O Grupo Eletrobrás mais uma vez foi hegemônico no leilão de linhas de transmissão da Agência Nacional de Energia Elétrica (Aneel), o 19º sob o novo modelo do setor, que privilegia o deságio sobre a receita anual permitida para as empresas concorrentes. Pelo menos três das controladas pela Eletrobrás – Furnas, Eletronorte e Chesf – saíram vitoriosas do leilão, com lotes arrematados em parceria ou sozinhas.

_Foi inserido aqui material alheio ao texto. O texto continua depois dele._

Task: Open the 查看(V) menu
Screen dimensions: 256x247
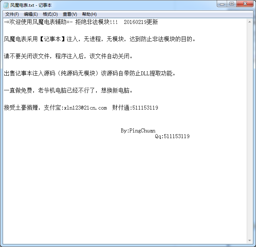Action: coord(70,14)
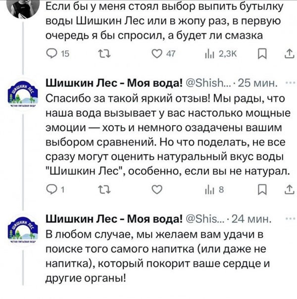Open the Шишкин Лес profile name in 25 мин. tweet
Screen dimensions: 297x299
click(x=115, y=82)
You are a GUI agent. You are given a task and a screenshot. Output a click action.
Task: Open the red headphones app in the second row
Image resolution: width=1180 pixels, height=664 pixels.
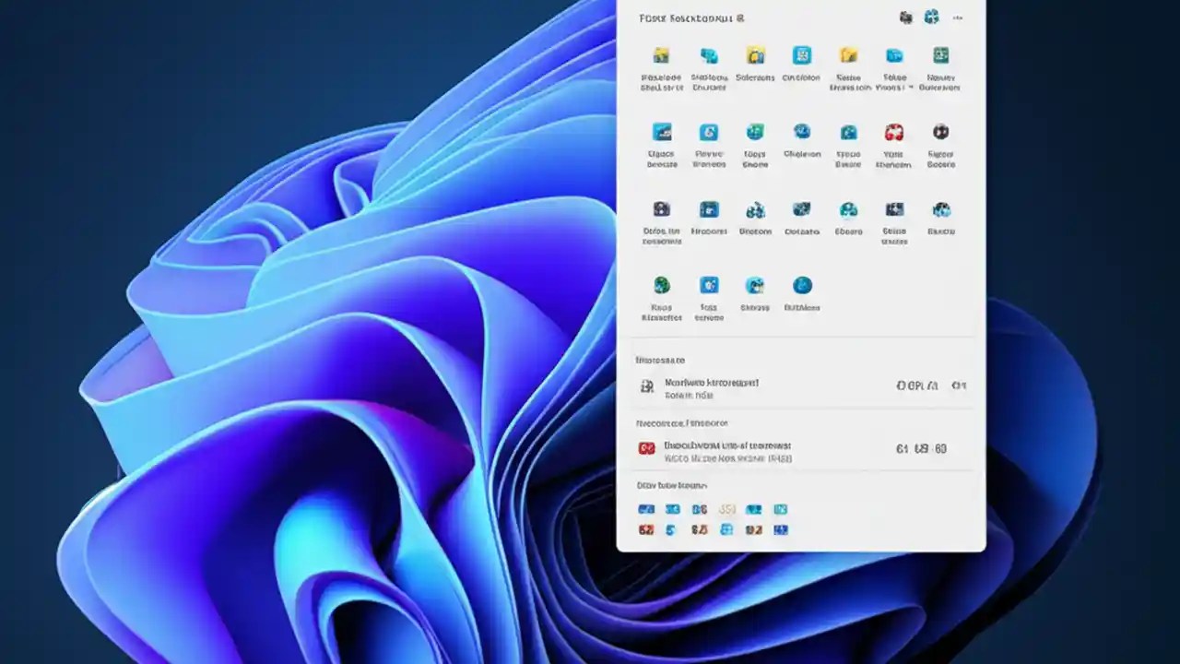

Furnas levou três dos quatro lotes que disputou sozinha ou em parceria com outras empresas, entre os quais o que oferece a maior receita, referente às linhas de transmissão e subestação no Estado de Goiás. Este foi também o lote mais disputado, único a ir para o sistema de viva voz (com a Cymi Holding) e que apresentou o maior deságio do leilão, de 32,44%. Já o menor deságio também foi apresentado por uma controlada da Eletrobrás, a Eletronorte, de 0,01% para arrematar sem concorrência uma linha de transmissão de 20 quilômetros na Amazônia.

A única empresa considerada pela Aneel legitimamente espanhola, a Cobra, conseguiu levar um dos quatro lotes que disputou, referente às linhas de transmissão e subestação em Minas Gerais. Já as demais empresas de origem espanhola, Abengoa, Elecnor e Isolux – que por possuírem escritório no Brasil, são consideradas empresas nacionais – tiveram participação tímida, em nada lembrando o furor que causaram nos primeiros leilões sob este sistema de deságio, três anos atrás. A Alupar levou um dos dois lotes que disputou, referente à linha de transmissão no Mato Grosso. A companhia venceu disputa com a Eletronorte, que ofereceu para mesmo lote um deságio equivalente a metade do seu.